Cosa vuol dire, invece, per i Jet far festa – dal vivo – in Italia?
«Per me è un momento speciale per me. Sento sempre di aver vissuto due vite e questo è il primo momento in cui i miei due mondi si incontrano».
Che effetto fa?
«Credo che fosse il momento e che sia terapeutico. È strano avere due vite separate, quindi è salutare che ci sia finalmente un punto di incontro. E per me è anche comodo, in fondo, che la band arrivi nel mio mondo, con i miei tempi. Stiamo facendo le prove nella mia casa in Piemonte, nel mio studio ed è uno spazio che voglio condividere».
Questi due mondi si riuniscono anche nel brano Un’Avventura, non trovi?

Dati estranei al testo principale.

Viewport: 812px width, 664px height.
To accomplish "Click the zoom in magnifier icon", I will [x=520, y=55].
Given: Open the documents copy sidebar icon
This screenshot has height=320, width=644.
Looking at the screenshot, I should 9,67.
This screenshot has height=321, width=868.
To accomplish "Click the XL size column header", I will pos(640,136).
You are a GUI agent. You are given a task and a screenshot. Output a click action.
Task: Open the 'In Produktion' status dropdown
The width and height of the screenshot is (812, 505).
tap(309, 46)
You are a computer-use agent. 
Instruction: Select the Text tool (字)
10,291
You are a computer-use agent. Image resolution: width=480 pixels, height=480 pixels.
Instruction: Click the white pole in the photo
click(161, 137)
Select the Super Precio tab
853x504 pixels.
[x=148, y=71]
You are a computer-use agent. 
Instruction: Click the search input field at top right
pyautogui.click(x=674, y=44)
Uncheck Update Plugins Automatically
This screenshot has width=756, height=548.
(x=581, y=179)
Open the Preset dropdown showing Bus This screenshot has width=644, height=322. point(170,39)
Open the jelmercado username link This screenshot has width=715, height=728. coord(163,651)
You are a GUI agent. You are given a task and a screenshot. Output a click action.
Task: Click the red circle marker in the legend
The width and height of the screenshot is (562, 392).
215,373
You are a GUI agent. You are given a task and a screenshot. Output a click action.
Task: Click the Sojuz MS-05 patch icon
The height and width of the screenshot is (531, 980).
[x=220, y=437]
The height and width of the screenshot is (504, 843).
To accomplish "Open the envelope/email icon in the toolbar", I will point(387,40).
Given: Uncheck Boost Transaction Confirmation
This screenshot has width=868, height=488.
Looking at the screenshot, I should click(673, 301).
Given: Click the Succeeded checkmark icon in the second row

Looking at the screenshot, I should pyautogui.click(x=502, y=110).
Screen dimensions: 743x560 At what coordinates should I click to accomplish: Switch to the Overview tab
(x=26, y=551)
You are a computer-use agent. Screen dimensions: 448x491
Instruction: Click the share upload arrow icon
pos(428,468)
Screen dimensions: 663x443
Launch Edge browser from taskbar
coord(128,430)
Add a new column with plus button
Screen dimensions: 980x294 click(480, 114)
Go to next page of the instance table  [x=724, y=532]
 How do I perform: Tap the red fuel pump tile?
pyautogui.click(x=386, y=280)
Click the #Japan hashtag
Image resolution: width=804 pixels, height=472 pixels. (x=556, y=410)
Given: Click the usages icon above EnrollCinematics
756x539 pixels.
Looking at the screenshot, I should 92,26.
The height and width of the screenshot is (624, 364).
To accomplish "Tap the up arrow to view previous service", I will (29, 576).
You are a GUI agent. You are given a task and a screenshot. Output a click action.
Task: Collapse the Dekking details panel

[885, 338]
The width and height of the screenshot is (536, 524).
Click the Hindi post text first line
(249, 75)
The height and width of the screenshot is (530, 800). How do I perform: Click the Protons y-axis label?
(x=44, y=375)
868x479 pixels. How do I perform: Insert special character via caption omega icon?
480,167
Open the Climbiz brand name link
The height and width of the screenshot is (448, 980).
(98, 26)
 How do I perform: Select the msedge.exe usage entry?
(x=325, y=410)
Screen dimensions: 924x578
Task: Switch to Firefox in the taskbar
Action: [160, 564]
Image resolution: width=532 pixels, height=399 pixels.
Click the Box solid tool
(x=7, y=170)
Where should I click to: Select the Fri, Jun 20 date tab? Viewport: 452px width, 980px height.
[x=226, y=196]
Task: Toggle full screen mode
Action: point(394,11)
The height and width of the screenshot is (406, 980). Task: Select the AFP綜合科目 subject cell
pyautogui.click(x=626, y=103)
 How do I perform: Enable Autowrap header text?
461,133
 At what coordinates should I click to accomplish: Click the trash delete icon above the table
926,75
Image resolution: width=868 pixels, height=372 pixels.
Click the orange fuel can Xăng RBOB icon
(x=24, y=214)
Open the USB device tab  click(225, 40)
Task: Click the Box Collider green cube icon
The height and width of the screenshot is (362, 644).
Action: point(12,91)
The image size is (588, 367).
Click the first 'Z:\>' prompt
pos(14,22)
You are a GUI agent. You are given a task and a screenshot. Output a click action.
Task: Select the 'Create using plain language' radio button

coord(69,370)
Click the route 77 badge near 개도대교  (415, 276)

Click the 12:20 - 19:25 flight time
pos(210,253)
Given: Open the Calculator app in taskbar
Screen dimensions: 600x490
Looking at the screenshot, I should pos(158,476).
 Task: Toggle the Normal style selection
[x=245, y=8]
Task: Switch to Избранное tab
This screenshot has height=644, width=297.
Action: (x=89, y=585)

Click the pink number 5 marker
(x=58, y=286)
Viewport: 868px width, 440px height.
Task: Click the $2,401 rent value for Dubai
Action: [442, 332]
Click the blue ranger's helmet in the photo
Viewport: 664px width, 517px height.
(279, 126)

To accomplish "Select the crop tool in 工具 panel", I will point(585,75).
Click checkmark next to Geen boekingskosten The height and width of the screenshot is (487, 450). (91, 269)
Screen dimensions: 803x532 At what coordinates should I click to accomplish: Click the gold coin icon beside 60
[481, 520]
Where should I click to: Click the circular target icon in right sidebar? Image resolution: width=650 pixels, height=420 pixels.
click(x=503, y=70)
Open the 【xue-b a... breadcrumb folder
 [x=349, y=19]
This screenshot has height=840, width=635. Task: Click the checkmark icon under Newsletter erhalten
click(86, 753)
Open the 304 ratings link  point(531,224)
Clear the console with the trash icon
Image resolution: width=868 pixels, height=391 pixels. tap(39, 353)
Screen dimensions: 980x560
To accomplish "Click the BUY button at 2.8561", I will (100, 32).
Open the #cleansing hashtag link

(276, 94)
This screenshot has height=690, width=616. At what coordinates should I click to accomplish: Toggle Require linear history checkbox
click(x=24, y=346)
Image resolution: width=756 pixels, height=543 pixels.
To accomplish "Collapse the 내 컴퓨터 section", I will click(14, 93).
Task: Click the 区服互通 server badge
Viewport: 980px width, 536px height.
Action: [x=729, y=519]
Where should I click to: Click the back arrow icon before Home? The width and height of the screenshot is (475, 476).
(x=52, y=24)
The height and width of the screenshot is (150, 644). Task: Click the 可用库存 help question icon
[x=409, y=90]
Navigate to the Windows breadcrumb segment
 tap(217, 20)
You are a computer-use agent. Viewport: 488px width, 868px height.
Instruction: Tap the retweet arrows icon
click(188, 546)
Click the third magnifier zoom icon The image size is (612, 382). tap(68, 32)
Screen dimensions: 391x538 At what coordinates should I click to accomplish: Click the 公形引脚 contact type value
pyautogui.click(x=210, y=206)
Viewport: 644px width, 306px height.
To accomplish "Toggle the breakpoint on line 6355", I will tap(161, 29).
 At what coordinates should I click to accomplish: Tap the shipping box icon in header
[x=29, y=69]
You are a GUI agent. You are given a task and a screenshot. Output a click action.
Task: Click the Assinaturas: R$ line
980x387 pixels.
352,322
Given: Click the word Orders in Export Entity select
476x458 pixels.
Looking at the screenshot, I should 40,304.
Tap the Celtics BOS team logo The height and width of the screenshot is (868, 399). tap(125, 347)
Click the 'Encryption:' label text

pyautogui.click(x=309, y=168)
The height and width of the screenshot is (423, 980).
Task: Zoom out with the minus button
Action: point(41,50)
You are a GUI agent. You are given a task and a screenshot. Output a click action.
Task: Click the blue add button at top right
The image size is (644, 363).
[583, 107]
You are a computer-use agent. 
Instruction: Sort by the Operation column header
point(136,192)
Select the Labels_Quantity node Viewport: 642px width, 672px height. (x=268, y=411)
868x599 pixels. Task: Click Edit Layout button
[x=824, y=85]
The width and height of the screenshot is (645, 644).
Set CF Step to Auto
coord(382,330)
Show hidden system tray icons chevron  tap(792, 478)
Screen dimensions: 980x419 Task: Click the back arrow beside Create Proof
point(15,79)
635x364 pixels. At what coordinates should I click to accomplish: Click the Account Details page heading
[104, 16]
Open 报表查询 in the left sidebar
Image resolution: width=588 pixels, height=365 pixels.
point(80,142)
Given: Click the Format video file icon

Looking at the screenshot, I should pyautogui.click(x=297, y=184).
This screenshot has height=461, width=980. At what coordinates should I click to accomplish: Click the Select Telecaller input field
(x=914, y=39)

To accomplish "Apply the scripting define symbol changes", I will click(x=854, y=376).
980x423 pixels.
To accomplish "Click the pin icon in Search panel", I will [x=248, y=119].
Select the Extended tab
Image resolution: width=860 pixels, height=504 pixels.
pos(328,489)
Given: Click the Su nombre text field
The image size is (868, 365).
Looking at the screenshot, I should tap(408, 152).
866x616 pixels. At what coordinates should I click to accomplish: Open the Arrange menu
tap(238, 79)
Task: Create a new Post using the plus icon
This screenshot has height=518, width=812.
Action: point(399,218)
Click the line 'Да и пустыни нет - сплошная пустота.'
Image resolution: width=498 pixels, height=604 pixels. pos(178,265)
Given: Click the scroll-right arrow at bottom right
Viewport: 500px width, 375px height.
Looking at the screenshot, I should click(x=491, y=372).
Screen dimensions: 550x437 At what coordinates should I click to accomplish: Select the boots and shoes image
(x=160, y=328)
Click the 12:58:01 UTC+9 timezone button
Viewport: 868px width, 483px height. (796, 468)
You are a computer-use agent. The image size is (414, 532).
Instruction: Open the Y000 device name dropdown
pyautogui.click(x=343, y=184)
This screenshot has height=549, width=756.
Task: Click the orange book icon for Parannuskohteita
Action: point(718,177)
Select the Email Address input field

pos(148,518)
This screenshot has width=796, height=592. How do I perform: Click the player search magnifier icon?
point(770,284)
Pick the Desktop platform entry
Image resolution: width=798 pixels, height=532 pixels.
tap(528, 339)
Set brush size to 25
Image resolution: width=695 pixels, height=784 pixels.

«Mio padre è nato in Australia da genitori italiani. Quindi sono cresciuto in Australia senza però mai sentirmi completamente a casa. Non mi sono mai sentito né australiano né italiano. Non sto dicendo che ho una crisi d’identità, ma di essere cresciuto in un mix di culture e con un padre molto simile agli immigrati italiani che vivono all’estero: si aggrappano con molta forza alle loro radici e identità italiane. Forse sono cresciuto con un’idea un po’ troppo romantica, devo essere onesto, dell’Italia. Ogni volta che andavamo in vacanza, mio padre ascoltava Nicola Di Bari e Lucio Battisti in macchina. Sono quindi cresciuto con una grande e ricca consapevolezza di chi fosse Battisti, il preferito da mio padre».
Hai poi imparato ad apprezzare la nostra musica?
«Quando mi sono trasferito in Italia, ho colto l’occasione per esplorare questo mondo e questa musica da solo. Sono partito proprio da Battisti. Quando si è parlato di una nuova uscita dei Jet ho pensato di connettere i miei due mondi. Avevo visto su YouTube il video di Wilson Pickett che cantava Un’Avventura a Sanremo 1969. Ho pensato fosse la rappresentazione musicale della mia storia e del mio passato. L’uscita dei Jet è avvenuta in modo vintage, con un Lato b. il resto è venuto di conseguenza. Sarebbe divertente cantare in italiano, ma l’ho fatto solo una volta con gli Afterhours per Veleno ed è stato tanti anni fa».
La prossima domanda è inevitabilmente sul prossimo album. Queste due canzoni – Hurry Hurry e Un’Avventura – sono due mondi distanti: una giusta anteprima di ciò che verrà?
«Dobbiamo ancora capirlo. Abbiamo scritto tantissime canzoni, ed è una cosa buona. Il suono è maturo e pieno di sentimento. Suona come dovrebbe suonare, come i Jet, ma una versione più matura e avanzata. È comunque divertente e per niente pretenzioso. Direi poi che le radici sono classiche. La cosa buona dei Jet, e lo ricordo bene, è che la band ha il potenziale per andare in direzioni differenti. Ci sono sempre le ballad, le canzoni rock, brani più spavaldi o più soul. È divertente scrivere perché puoi andare dove vuoi. Questi generi condividono lo stesso DNA, sono musica moderna. Se parti dall’r’n’b puoi andare verso il soul, il rock’n’roll o le ballad. Dobbiamo solo dare poi noi ai brani il tipico vestito dei Jet».